E 25mila neomamme....

E questa sarebbe una situazione da Paese civile, avanzato e attento alle esigenze degli individui e delle famiglie? Se la fotografia dell'ispettorato nazionale racconta di un vero e proprio boom di neomamme costrette a lasciare il lavoro, significa che c'è qualcosa che non va. Anzi, c'è molto che non gira per il verso giusto perché da una parte sono 25mila le mamme che presentano la lettera di dimissioni e dall'altra i posti all'asilo sono pochi, i costi sono alti e il numero di nonni lavoratori è in crescita. Una situazione tra il critico e drammatico che mette in luce tutte le contraddizioni di un Paese e di una classe di governanti che mette in luce lo scarso tasso di natalità, ma che poco o nulla fa per mettere le mamme in condizione di allevare un figlio nelle migliori condizioni possibili.

Secondo i dati aggiornati forniti dall'Ispettorato nazionale del lavoro e oggetto di discussione, tra le donne che hanno fatto un passo indietro rispetto al mondo dell'occupazione, 24.618 hanno specificato motivazioni legate alla difficoltà di assistere il bambino e di conciliare la vita da mamma con il lavoro.
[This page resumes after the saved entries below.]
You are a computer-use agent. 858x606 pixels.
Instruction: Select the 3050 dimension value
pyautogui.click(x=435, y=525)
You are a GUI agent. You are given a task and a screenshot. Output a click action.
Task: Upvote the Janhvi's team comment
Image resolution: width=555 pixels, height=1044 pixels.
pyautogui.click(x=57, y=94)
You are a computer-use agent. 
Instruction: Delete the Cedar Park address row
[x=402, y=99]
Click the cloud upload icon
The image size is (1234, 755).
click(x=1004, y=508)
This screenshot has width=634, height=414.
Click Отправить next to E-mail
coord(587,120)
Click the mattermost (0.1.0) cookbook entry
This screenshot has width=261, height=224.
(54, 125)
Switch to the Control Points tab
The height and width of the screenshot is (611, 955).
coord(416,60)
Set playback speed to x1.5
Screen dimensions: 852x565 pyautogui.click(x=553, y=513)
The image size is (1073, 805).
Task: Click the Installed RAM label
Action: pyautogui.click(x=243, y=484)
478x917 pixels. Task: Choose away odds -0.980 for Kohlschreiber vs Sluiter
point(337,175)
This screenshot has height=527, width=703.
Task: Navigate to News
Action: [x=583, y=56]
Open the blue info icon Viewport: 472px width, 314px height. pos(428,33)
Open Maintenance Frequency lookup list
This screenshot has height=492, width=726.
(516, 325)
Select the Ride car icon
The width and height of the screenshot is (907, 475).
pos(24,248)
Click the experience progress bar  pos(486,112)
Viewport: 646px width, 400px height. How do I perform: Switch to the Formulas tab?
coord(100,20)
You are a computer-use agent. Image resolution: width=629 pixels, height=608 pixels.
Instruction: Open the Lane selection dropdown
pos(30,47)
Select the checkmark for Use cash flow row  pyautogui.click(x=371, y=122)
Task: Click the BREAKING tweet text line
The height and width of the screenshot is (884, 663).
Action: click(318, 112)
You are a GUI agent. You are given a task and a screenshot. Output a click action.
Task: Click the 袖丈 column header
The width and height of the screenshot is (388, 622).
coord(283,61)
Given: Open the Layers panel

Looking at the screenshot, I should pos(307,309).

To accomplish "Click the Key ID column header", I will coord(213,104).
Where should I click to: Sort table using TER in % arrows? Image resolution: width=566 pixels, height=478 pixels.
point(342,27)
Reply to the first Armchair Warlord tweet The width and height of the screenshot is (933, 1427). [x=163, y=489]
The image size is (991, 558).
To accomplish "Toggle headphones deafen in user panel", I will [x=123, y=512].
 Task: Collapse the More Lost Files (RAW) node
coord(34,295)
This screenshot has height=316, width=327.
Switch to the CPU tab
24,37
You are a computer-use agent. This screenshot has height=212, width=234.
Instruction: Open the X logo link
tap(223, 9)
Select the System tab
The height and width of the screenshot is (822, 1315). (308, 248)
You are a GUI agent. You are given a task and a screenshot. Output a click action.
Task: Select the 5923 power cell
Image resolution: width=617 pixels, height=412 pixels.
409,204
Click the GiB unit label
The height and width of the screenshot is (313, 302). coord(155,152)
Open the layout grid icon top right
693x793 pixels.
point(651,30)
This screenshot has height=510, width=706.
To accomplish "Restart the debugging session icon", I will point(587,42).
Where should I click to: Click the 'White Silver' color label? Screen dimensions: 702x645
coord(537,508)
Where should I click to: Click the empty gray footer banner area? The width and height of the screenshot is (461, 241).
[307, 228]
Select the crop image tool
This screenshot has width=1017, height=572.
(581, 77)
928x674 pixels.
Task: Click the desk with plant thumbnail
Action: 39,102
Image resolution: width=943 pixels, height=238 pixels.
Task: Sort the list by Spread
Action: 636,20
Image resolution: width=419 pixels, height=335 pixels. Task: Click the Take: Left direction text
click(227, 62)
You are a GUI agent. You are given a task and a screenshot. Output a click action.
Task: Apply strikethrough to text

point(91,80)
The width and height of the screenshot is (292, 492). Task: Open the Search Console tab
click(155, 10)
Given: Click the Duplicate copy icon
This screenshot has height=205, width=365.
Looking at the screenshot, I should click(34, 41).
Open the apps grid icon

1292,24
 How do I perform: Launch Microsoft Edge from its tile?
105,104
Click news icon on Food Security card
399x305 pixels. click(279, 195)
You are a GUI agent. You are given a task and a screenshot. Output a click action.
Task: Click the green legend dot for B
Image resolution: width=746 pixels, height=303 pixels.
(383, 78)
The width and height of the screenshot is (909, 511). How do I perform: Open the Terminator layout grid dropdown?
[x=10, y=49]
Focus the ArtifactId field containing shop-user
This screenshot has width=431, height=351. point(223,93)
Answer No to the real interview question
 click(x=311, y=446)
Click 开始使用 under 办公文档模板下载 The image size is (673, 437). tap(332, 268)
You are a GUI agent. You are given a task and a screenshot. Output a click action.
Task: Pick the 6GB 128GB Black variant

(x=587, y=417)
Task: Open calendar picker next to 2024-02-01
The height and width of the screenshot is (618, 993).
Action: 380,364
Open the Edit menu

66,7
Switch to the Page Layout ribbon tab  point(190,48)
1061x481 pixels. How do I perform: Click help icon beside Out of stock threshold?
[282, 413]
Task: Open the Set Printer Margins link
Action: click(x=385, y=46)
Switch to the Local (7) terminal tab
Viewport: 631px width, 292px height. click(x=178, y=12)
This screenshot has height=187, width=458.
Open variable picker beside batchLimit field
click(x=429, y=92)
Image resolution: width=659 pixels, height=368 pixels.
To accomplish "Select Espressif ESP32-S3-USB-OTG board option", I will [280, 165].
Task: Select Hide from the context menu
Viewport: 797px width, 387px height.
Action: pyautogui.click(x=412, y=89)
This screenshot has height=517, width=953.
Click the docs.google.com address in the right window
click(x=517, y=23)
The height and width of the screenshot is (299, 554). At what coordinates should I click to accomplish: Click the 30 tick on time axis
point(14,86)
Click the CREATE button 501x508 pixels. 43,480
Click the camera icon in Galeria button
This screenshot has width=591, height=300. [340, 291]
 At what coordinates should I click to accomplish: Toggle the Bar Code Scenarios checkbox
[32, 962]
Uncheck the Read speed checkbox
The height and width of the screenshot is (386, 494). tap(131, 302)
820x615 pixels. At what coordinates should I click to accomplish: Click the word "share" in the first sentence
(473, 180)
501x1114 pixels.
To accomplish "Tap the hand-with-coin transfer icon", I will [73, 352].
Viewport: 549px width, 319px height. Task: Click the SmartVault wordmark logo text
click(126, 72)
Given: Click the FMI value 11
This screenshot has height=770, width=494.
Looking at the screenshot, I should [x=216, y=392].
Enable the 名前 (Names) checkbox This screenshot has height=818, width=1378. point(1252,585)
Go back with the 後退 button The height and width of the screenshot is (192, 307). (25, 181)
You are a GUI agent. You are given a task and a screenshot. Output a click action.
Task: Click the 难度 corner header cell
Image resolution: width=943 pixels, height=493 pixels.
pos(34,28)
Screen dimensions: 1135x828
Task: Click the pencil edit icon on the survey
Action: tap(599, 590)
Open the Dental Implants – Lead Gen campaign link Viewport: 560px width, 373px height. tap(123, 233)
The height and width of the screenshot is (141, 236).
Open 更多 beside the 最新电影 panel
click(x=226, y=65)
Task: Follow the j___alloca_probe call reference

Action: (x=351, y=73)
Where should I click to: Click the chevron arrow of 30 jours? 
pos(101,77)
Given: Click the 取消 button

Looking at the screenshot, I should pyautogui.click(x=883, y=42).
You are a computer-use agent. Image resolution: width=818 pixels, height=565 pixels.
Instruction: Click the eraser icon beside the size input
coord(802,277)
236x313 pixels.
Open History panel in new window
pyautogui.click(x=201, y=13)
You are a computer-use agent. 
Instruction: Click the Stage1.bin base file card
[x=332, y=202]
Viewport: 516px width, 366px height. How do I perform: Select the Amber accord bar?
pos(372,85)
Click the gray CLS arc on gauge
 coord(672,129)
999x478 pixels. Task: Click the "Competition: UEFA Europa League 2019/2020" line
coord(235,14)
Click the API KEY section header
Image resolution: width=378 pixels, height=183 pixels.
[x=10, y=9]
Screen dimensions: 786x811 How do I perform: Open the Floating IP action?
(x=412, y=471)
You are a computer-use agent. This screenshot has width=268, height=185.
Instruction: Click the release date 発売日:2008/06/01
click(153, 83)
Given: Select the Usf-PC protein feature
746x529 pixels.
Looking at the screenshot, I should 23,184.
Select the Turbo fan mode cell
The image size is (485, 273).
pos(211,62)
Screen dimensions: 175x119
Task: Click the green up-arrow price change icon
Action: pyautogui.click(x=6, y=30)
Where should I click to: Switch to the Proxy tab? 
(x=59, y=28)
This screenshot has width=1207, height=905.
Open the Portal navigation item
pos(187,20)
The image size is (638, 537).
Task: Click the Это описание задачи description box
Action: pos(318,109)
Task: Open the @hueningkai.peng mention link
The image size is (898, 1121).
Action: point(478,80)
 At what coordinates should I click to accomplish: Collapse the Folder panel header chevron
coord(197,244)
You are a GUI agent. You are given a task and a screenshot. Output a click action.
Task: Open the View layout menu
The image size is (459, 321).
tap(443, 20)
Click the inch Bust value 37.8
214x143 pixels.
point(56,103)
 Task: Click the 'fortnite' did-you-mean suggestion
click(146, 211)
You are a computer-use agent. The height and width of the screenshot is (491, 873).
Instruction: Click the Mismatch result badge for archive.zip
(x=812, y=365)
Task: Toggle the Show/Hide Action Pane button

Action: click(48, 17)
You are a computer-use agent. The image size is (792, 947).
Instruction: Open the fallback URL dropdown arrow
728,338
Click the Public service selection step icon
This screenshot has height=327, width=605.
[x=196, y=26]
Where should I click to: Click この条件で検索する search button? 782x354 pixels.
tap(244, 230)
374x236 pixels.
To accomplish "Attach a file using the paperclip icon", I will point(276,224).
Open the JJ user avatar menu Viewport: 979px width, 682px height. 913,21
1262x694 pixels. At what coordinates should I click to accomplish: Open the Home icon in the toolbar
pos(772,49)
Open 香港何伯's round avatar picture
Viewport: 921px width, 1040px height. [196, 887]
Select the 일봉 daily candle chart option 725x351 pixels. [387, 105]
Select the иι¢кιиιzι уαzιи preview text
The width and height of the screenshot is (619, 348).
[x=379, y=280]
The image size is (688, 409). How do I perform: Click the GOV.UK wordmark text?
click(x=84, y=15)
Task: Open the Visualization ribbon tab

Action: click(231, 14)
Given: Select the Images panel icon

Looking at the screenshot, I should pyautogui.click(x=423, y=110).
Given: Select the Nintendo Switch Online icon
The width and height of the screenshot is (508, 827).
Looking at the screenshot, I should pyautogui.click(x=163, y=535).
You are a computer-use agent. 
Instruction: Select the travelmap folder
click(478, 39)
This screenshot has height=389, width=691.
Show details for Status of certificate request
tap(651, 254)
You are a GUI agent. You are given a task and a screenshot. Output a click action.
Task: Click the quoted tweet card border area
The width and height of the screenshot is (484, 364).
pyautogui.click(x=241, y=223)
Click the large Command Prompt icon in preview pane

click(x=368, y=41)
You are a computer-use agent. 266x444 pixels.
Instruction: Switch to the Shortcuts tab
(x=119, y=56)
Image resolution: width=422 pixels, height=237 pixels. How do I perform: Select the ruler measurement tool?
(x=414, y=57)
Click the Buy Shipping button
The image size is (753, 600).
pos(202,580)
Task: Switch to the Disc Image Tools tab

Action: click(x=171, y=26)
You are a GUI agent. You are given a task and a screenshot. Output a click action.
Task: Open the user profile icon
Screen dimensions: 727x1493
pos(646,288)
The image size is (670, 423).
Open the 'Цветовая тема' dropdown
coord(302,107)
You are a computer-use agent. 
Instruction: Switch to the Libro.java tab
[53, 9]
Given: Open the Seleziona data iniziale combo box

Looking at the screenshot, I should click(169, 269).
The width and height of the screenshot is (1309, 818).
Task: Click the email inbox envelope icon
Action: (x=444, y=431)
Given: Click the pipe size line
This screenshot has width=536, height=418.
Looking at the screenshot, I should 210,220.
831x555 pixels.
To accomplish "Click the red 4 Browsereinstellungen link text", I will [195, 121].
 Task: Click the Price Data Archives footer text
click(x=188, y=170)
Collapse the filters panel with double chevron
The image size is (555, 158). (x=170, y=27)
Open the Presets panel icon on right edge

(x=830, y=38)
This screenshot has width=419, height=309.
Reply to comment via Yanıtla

Insomma, qui in Italia c'è evidentemente poca attenzione per la genitorialità. I numeri parlano chiaro e lo fanno in maniera drammatica:

  1. 37.738 genitori con figli fino a 3 anni di età si sono dimessi nel corso del 2016
  2. 29.879 neomamme si sono dimesse nel 2016: solo 5.261 sono passate in un'altra azienda
  3. 7.859 neopapà si sono dimessi nel 20116: di questi 5.609 sono passati a un'altra azienda
Senza voler essere troppi crudi, crescere un bambino in Italia può rappresentare in molti casi un peso. Andando più a fondo nei dettagli sono proprio le donne come lavori meno pagati a essere costrette a licenziarsi. La maggiore quota di dimissioni si registra infatti tra impiegate e operai e solo in percentuali minori tra quadri e dirigenti.

A incidere non è solo il lavoro svolto, ma anche il luogo di provenienza. In pratica vivere in alcune città e in alcune regioni è ben più costoso e impegnativo rispetto ad altri. La maggior parte delle dimissioni arriva dalla Lombardia, anche e soprattutto per assenza di accoglienza al nido, non disponibilità di parenti per prendersi cura del neonato, costi troppo alti per l'assistenza. Alle spalle della Lombardia si colloca il Veneto e in questo caso a fare la differenza sono anche la mancata concessione del part time e la modifica dei turni. I primi posti della graduatoria per numero di dimissioni vedono la presenza del Lazio e dell'Emilia Romagna.